Start of TEXT SEGMENT
Syrian dictator Bashar al-Assad’s top cleric has reportedly issued a religious decree, or fatwa, ordering the tyrant’s military to “show us their rage in exterminating” civilians in the besieged and divided city of Aleppo.
Syria’s highest religious authority, Grand Mufti Ahmad Badr al-Hassoun, handed down the religious ruling against civilians living in eastern Aleppo, which is the opposition-controlled area of the city, reports the Daily Mail.
“I call upon the Syrian Army to show us its rage and I also call upon our leader to show us their rage in exterminating those criminals,” commanded the top cleric of the minority sect of Shiite Islam in Syria that Assad belongs to, according to the British news outlet.
“His bloodthirsty demand came after air strikes and shelling have caused ‘daily massacres’ in the besieged rebel stronghold,” notes the Daily Mail. “The fall of Aleppo would strike a devastating blow against those opposed to Assad in Syria’s five-year civil war.”
According to the U.K.-based Syrian Observatory for Human Rights, which monitors the Syrian conflict through a network of sources on the ground, residential areas in Aleppo have been shelled by both rebel and regime forces for more than 10 days.
End of TEXT SEGMENT
Start of RECORDED DATA
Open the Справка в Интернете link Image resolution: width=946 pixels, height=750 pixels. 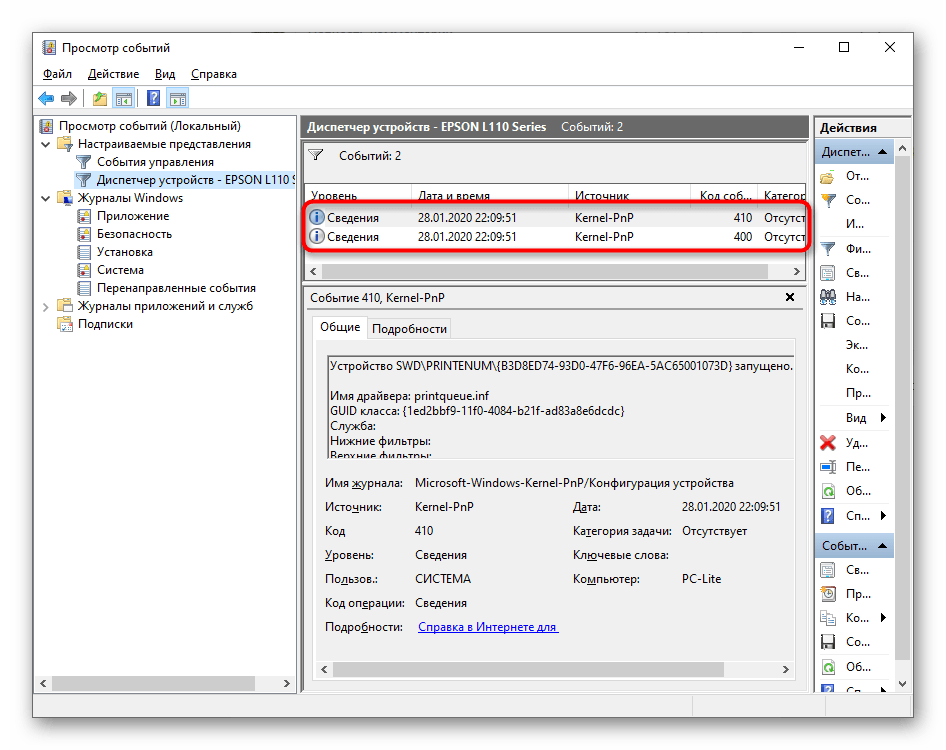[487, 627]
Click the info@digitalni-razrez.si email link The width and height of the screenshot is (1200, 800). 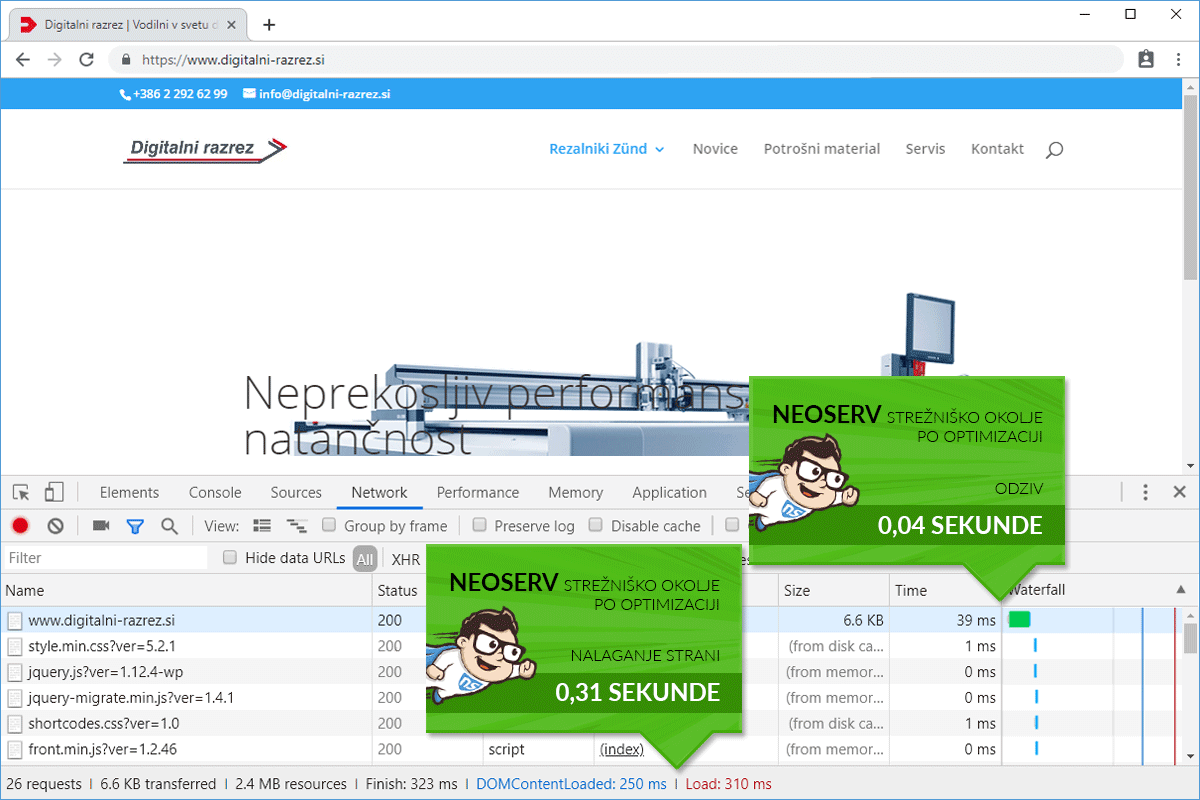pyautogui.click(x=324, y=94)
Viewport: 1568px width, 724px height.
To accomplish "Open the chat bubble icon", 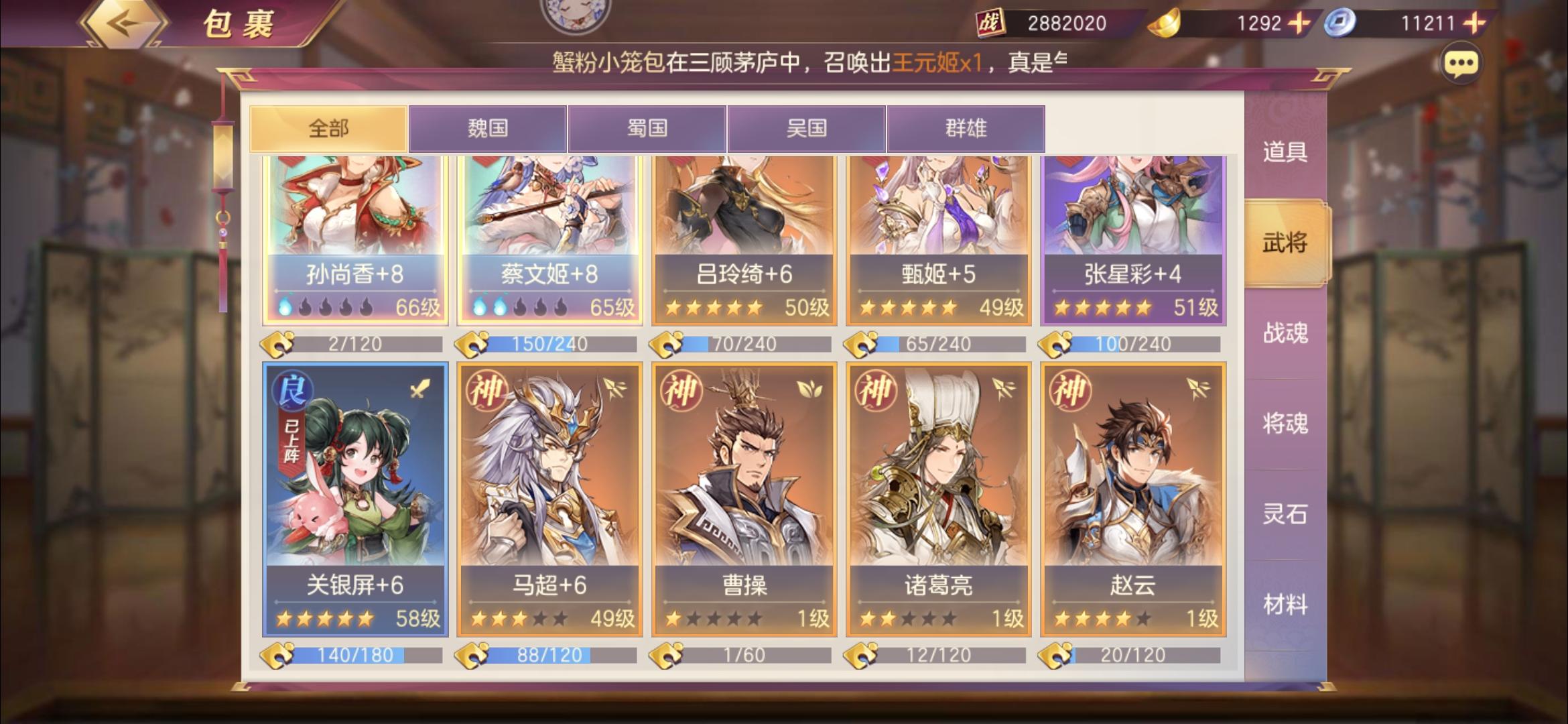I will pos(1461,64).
End of RECORDED DATA
Start of RECORDED DATA
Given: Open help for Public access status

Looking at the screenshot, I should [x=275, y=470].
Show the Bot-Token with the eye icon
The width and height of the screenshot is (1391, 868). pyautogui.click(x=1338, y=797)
End of RECORDED DATA
Start of RECORDED DATA
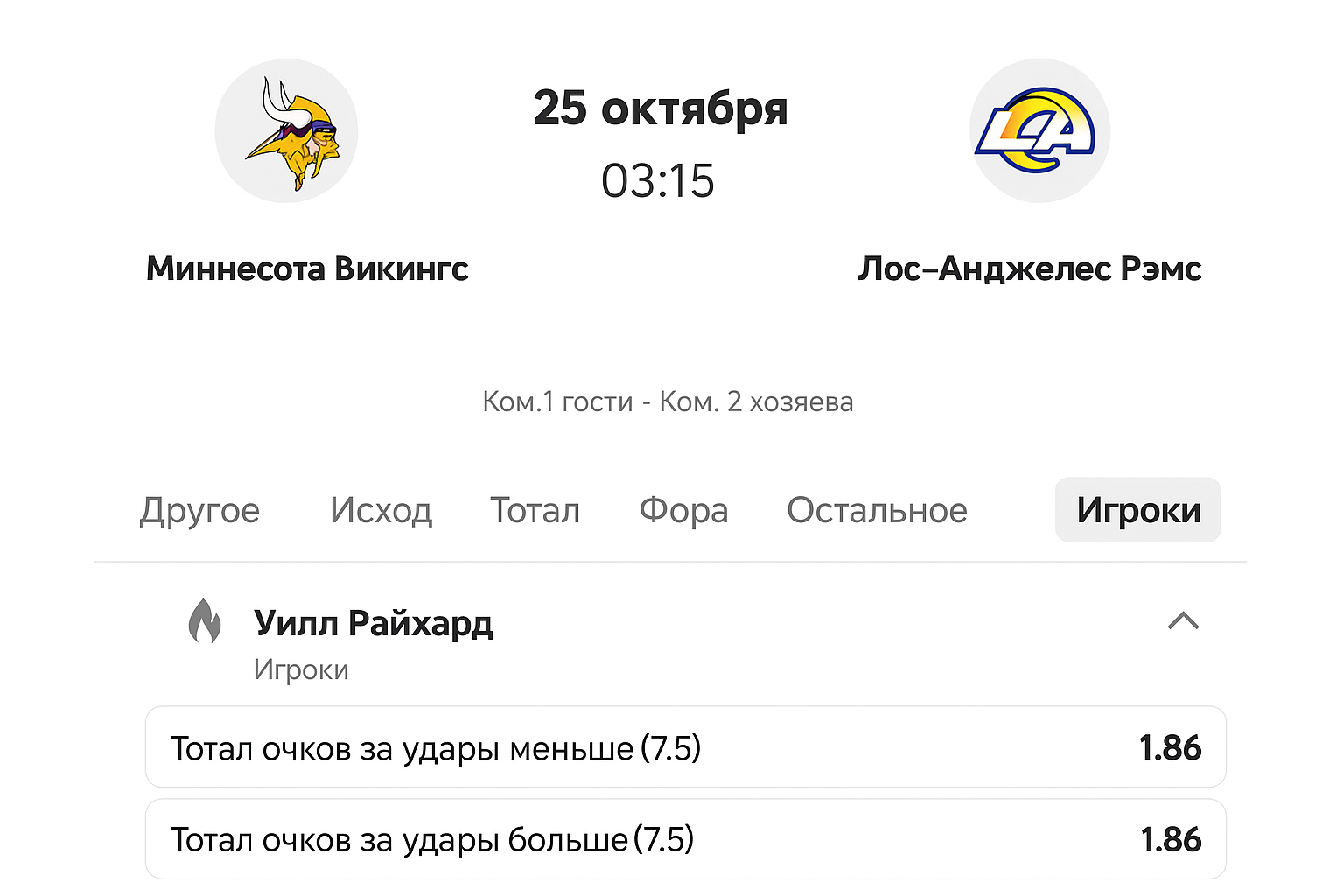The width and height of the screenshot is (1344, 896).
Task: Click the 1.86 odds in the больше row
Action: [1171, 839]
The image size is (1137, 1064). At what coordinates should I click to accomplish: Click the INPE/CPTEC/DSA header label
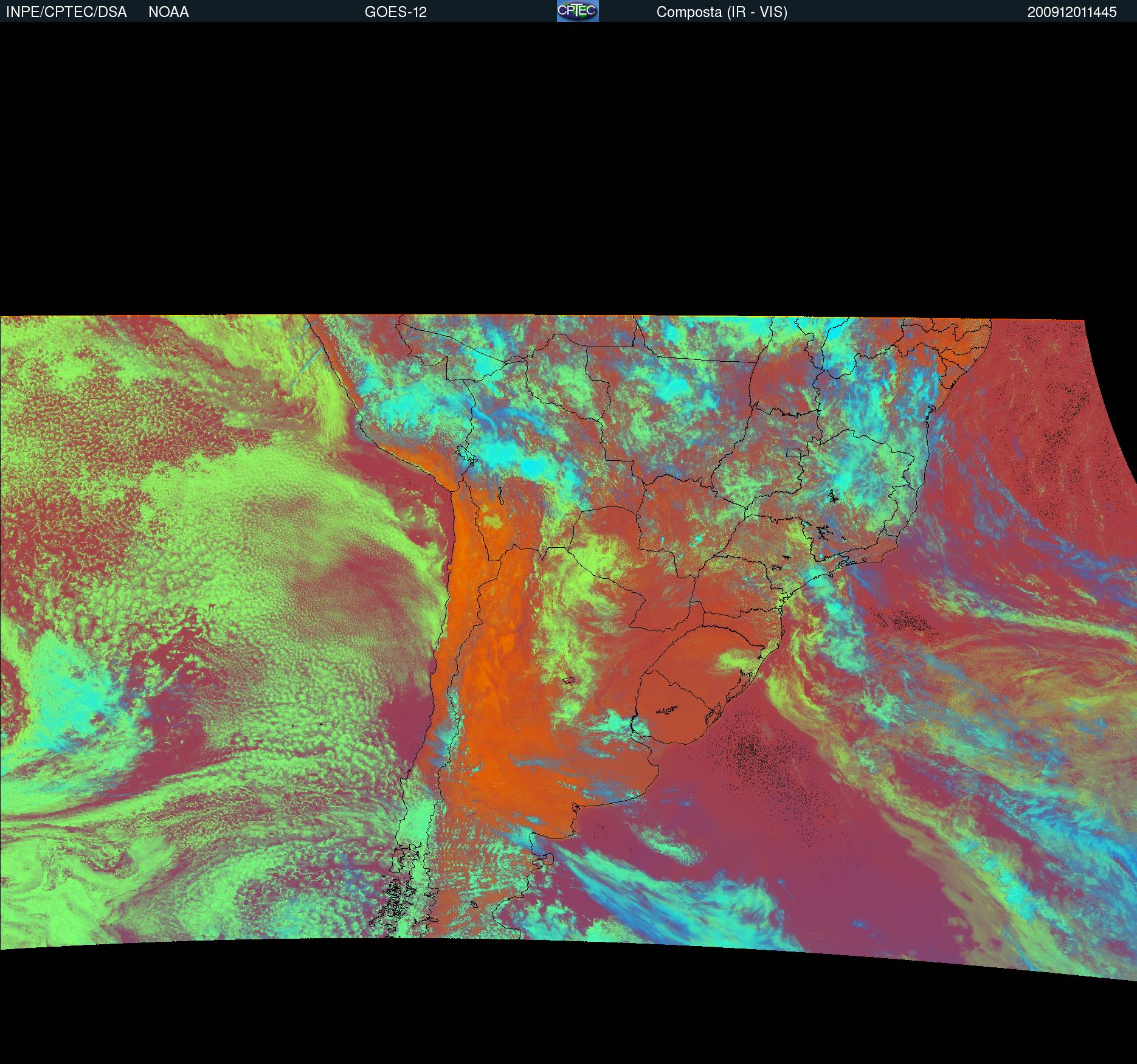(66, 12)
End of RECORDED DATA
WHAT THIS EXERCISE ASKS:
1. From the article about the Aleppo fatwa, list every organization it names by its proper name.
2. Pick up the article about the Aleppo fatwa after its final sentence and keep writing it.

ANSWERS PER TASK:
1.
- Daily Mail
- Syrian Army
- Syrian Observatory for Human Rights

2.
The civilian fatalities in Aleppo over that period alone have exceeded 250, including 80 women and children, declares the Observatory.
On Saturday alone, 20 airstrikes rained down on the city, reports the monitor group. The bombing reportedly decreased on Sunday.
Rebels, which include members of al-Qaeda’s Syrian affiliate, the Nusra Front or Jabhat al-Nusra, have also been accused in taking part in the massacre of civilians in Aleppo.
Although Assad’s supporter Russia claims it is “working to freeze [the] fighting” in Syria, the Kremlin has refused to rein in its ally, notes Daily Mail.
“No, we are not going to put pressure on [Assad] because one must understand that the situation in Aleppo is part of this fight against the terrorist threat,” reportedly declared Russia’s Deputy Foreign Minister Gennady Gatilov.
Over the weekend, the United States reiterated its demand that Assad’s troops halt their bombardment of Aleppo.
Secretary of State John Kerry flew to Geneva Sunday to discuss the Syrian conflict with the United Nations’s top envoy for Syria, Staffan de Mistura, and the foreign ministers of Saudi Arabia and Jordan.
A new round of U.N.-backed peace negotiations are scheduled to begin in Geneva on May 10.
The unraveling ceasefire between the Assad regime and so-called “non-jihadist rebels” that has been in place since February 27 managed to greatly reduce violence in the first weeks but has all but collapsed now amid fierce fighting in northern Syria.
Both sides of the conflict in Syria have accused each other of breaching the truce, which held longer than many people expected.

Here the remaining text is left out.